Reproduce verbatim the records below, from their beginning through the line containing "coordinates (1128, 247).", inclusive.

* * * * *

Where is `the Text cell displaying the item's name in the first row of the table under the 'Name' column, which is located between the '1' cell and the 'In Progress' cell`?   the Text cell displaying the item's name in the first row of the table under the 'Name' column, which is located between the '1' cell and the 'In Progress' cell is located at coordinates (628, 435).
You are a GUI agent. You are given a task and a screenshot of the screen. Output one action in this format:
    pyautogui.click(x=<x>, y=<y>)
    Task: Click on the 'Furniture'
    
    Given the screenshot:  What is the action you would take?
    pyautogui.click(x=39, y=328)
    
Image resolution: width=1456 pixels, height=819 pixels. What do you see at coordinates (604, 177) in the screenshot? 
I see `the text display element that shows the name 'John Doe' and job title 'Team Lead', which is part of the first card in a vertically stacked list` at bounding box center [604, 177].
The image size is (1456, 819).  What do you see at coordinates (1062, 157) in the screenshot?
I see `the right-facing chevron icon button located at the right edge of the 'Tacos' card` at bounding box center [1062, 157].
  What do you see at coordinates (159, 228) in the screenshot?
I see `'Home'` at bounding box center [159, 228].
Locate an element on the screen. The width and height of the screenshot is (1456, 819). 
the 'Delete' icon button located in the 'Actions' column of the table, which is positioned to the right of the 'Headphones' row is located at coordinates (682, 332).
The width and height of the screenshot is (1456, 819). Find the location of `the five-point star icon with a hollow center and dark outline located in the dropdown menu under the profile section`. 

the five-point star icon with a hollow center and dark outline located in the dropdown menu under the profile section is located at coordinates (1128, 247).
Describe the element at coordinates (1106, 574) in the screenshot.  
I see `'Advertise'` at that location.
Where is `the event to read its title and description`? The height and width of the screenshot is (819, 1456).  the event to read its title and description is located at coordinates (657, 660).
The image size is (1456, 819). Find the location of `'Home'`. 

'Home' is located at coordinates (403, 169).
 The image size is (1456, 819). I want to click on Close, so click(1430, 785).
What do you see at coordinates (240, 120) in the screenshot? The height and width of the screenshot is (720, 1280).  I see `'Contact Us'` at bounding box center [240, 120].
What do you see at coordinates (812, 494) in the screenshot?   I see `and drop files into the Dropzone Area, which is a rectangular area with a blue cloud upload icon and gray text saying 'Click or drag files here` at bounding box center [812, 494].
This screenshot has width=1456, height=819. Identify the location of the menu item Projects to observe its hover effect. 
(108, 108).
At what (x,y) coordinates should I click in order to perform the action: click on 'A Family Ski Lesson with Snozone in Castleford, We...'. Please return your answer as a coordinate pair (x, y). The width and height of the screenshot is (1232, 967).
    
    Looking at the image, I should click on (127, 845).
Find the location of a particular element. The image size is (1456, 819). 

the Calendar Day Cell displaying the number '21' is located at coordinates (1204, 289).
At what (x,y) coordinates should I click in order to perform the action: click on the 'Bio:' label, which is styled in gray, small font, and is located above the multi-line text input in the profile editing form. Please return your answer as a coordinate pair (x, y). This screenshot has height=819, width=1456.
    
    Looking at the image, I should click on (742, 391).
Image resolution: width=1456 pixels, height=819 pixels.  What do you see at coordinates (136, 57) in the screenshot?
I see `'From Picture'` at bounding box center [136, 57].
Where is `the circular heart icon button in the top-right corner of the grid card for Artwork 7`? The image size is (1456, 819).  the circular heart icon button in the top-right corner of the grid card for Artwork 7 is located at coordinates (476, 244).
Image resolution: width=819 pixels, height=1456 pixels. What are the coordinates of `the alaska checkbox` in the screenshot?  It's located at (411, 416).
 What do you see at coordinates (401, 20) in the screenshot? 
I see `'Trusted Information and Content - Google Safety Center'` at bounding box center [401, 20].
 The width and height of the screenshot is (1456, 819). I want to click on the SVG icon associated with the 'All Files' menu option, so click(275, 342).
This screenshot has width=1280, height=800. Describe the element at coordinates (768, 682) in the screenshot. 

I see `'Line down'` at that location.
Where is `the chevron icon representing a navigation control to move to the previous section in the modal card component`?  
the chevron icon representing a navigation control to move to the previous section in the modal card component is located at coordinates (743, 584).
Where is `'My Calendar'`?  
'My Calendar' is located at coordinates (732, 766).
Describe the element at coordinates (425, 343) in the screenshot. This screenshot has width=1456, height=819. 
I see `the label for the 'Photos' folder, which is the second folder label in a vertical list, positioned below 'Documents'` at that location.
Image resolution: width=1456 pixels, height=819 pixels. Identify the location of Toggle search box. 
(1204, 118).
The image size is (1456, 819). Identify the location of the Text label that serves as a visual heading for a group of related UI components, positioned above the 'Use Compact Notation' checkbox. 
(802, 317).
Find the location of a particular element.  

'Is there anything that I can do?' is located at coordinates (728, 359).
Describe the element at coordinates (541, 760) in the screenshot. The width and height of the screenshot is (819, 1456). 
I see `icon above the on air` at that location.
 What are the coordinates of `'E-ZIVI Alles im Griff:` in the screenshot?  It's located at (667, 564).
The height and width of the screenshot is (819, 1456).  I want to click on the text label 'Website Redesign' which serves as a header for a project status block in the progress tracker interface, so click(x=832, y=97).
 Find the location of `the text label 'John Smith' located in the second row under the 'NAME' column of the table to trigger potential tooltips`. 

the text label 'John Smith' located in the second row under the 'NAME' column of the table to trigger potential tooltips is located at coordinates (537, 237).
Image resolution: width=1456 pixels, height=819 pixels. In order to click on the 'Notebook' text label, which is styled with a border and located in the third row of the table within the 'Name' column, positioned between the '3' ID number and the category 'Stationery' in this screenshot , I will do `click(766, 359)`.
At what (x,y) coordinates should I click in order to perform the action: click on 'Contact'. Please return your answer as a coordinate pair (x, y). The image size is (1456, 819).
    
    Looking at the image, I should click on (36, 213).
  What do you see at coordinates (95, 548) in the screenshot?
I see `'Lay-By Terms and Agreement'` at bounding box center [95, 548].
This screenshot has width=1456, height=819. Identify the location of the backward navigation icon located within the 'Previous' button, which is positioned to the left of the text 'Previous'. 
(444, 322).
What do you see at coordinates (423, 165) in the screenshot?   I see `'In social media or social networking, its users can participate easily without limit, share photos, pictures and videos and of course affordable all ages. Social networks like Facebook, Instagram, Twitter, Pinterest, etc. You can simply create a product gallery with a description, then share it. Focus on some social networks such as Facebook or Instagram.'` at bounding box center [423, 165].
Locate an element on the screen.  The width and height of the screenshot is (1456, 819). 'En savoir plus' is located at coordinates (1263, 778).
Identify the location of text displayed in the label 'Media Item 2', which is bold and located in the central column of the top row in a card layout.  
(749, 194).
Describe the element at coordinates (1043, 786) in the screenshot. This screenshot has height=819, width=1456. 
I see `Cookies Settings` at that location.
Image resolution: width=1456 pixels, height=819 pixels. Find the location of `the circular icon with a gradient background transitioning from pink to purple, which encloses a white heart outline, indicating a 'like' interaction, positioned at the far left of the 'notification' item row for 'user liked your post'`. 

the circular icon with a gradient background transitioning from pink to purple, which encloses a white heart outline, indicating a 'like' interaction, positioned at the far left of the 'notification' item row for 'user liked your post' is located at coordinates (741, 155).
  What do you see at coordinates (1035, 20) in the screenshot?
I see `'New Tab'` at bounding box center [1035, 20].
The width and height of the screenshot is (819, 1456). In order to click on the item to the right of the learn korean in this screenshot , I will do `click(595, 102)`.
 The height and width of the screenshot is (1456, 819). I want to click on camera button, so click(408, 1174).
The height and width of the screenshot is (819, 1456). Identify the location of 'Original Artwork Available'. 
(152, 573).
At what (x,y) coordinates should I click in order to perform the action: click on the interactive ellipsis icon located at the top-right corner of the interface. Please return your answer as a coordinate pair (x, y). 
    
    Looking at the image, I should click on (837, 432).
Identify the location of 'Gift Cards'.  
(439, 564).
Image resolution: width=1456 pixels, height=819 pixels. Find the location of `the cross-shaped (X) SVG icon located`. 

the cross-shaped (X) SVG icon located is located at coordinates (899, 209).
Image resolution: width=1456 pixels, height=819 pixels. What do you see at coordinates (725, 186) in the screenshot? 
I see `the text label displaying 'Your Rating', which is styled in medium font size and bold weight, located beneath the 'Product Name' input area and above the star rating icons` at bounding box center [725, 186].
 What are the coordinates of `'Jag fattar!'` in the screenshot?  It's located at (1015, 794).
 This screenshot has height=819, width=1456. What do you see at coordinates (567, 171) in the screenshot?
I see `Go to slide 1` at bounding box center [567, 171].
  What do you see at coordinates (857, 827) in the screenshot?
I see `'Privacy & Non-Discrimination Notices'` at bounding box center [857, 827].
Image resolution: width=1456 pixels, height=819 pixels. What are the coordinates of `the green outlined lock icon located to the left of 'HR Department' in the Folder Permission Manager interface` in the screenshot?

* * * * *

OUTPUT OF THE EXERCISE ::
Where is `the Text cell displaying the item's name in the first row of the table under the 'Name' column, which is located between the '1' cell and the 'In Progress' cell`?   the Text cell displaying the item's name in the first row of the table under the 'Name' column, which is located between the '1' cell and the 'In Progress' cell is located at coordinates (628, 435).
You are a GUI agent. You are given a task and a screenshot of the screen. Output one action in this format:
    pyautogui.click(x=<x>, y=<y>)
    Task: Click on the 'Furniture'
    
    Given the screenshot:  What is the action you would take?
    pyautogui.click(x=39, y=328)
    
Image resolution: width=1456 pixels, height=819 pixels. What do you see at coordinates (604, 177) in the screenshot? 
I see `the text display element that shows the name 'John Doe' and job title 'Team Lead', which is part of the first card in a vertically stacked list` at bounding box center [604, 177].
The image size is (1456, 819).  What do you see at coordinates (1062, 157) in the screenshot?
I see `the right-facing chevron icon button located at the right edge of the 'Tacos' card` at bounding box center [1062, 157].
  What do you see at coordinates (159, 228) in the screenshot?
I see `'Home'` at bounding box center [159, 228].
Locate an element on the screen. The width and height of the screenshot is (1456, 819). 
the 'Delete' icon button located in the 'Actions' column of the table, which is positioned to the right of the 'Headphones' row is located at coordinates (682, 332).
The width and height of the screenshot is (1456, 819). Find the location of `the five-point star icon with a hollow center and dark outline located in the dropdown menu under the profile section`. 

the five-point star icon with a hollow center and dark outline located in the dropdown menu under the profile section is located at coordinates (1128, 247).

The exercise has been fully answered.